* WHAT THE EXERCISE ASKS *
Write out the line with "Task: Click the _res@GLIBC_2.2.5 symbol" and every later line through the end of the data below, exactly as given, with no pictures in the copy.

* THE DATA *

□ □ □ □

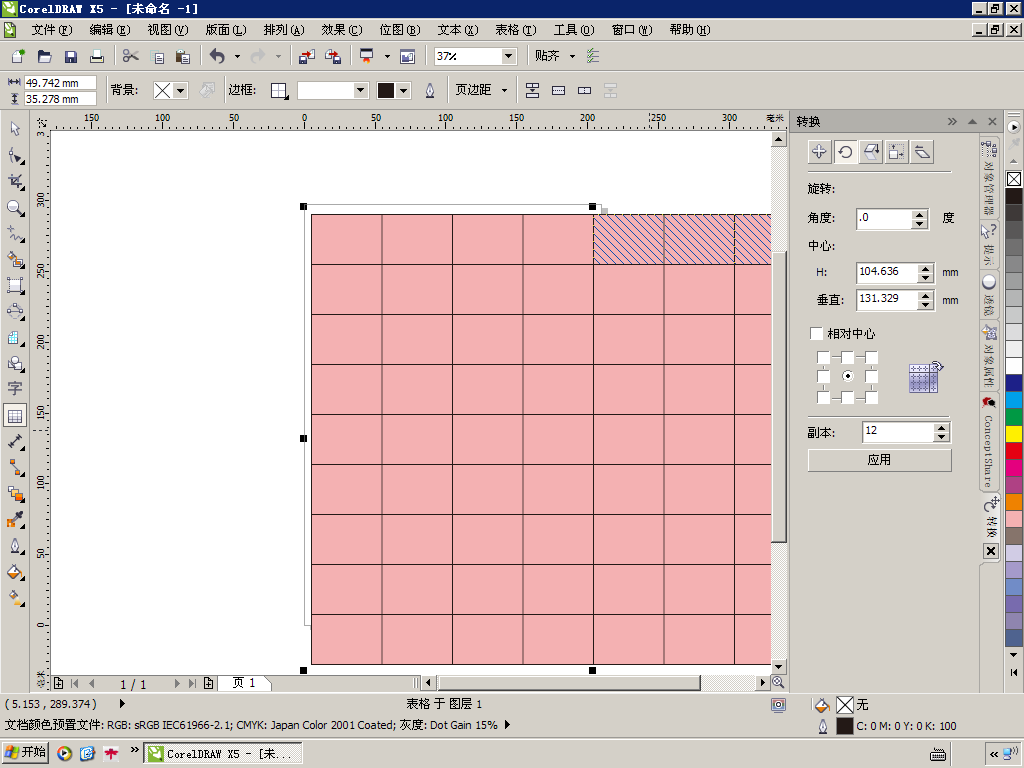The width and height of the screenshot is (1024, 768).
Task: Open the 效果 menu
Action: point(341,30)
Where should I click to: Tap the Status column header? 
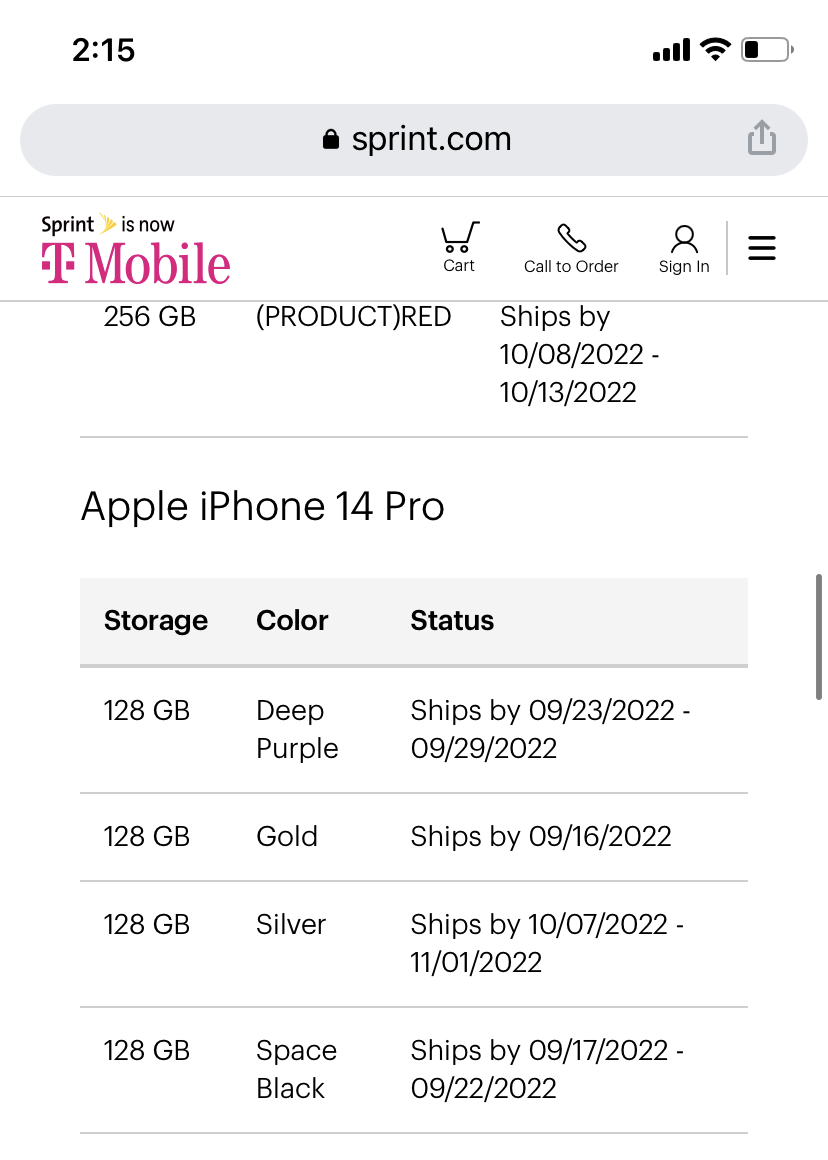pyautogui.click(x=452, y=621)
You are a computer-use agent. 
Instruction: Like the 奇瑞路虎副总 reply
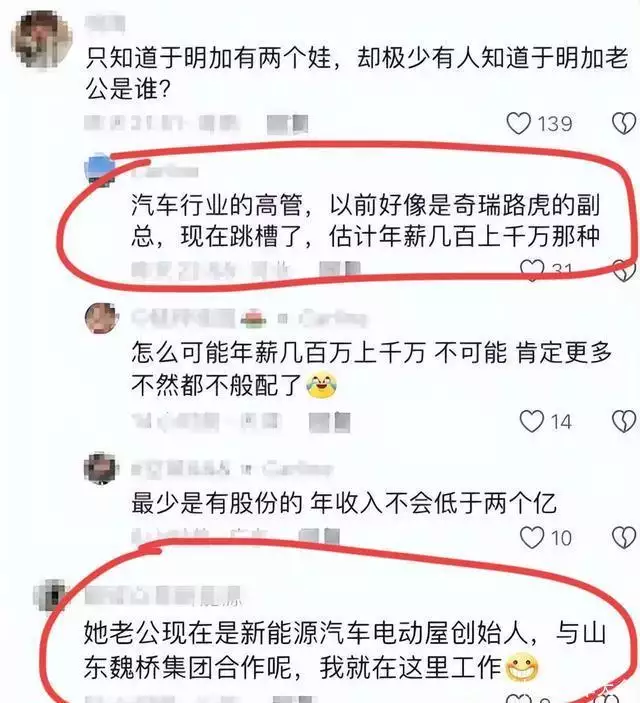tap(532, 270)
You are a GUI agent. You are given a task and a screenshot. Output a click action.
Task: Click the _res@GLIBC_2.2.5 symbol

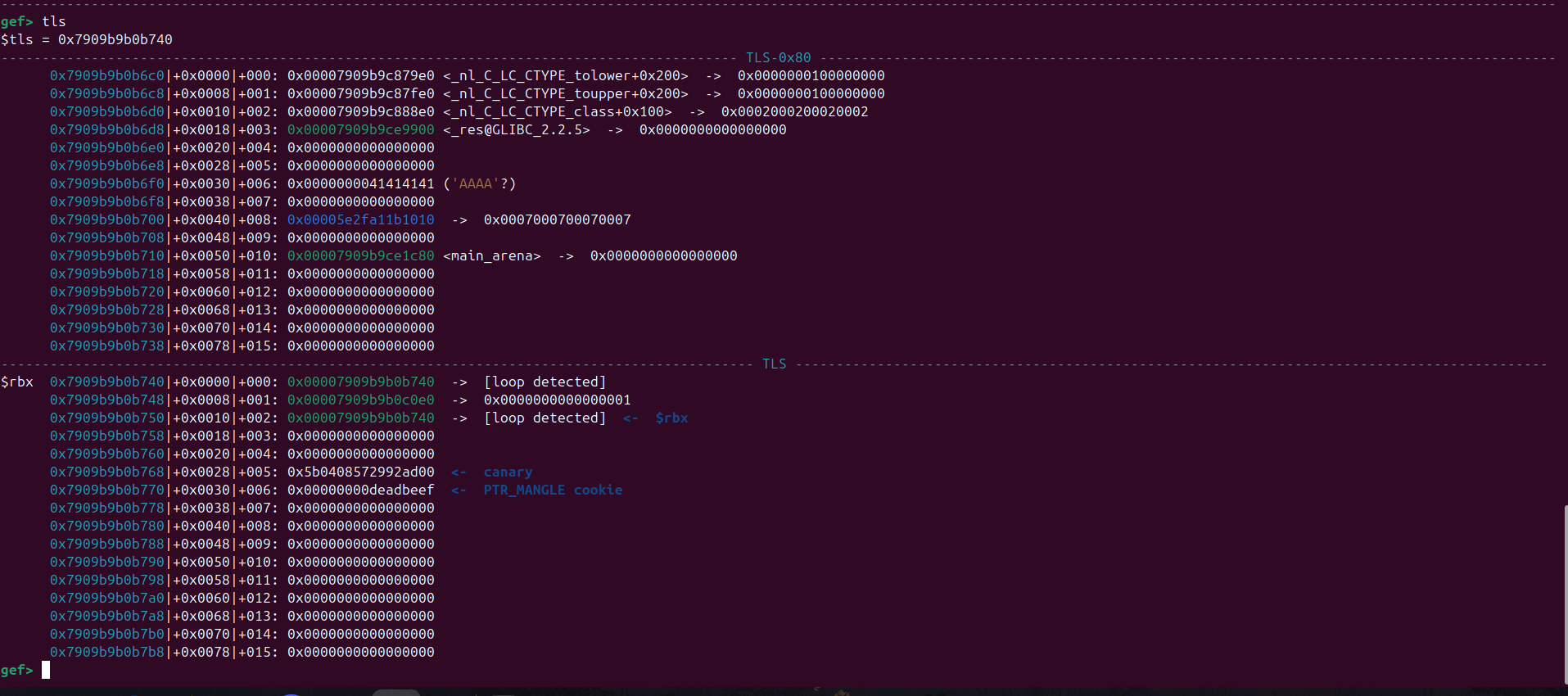(x=516, y=129)
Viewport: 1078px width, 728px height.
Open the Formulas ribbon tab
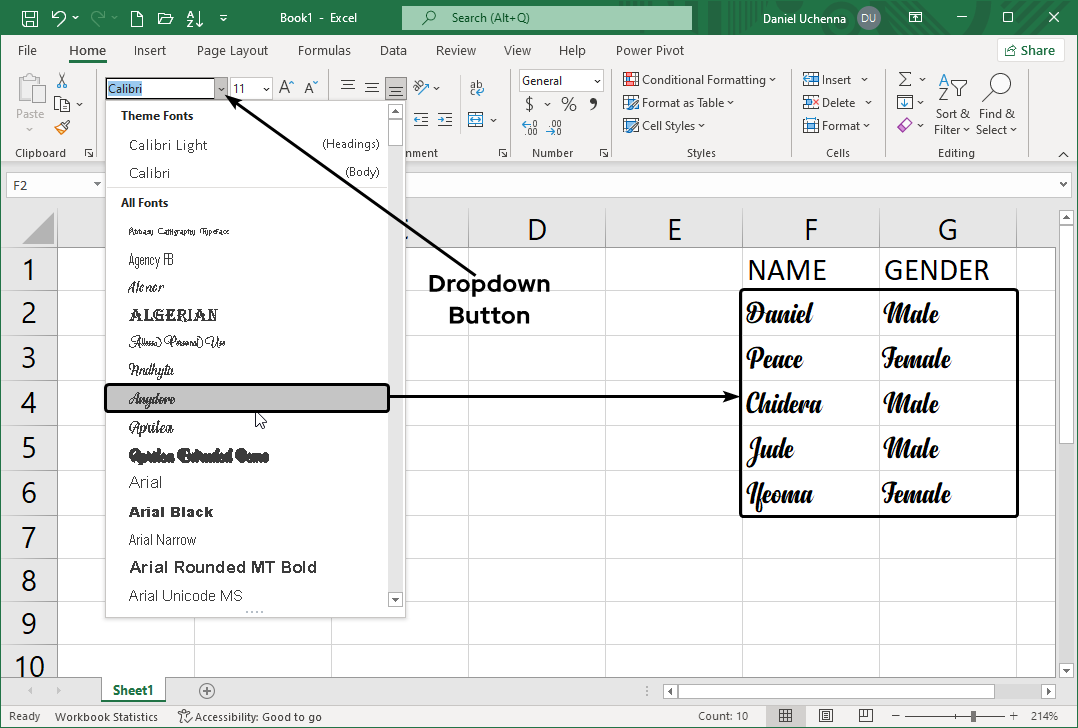(324, 50)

□ □ □ □

* SOLUTION *
Task: Click the _res@GLIBC_2.2.5 symbol

(x=516, y=129)
Viewport: 1078px width, 728px height.
Open the Formulas ribbon tab
(324, 50)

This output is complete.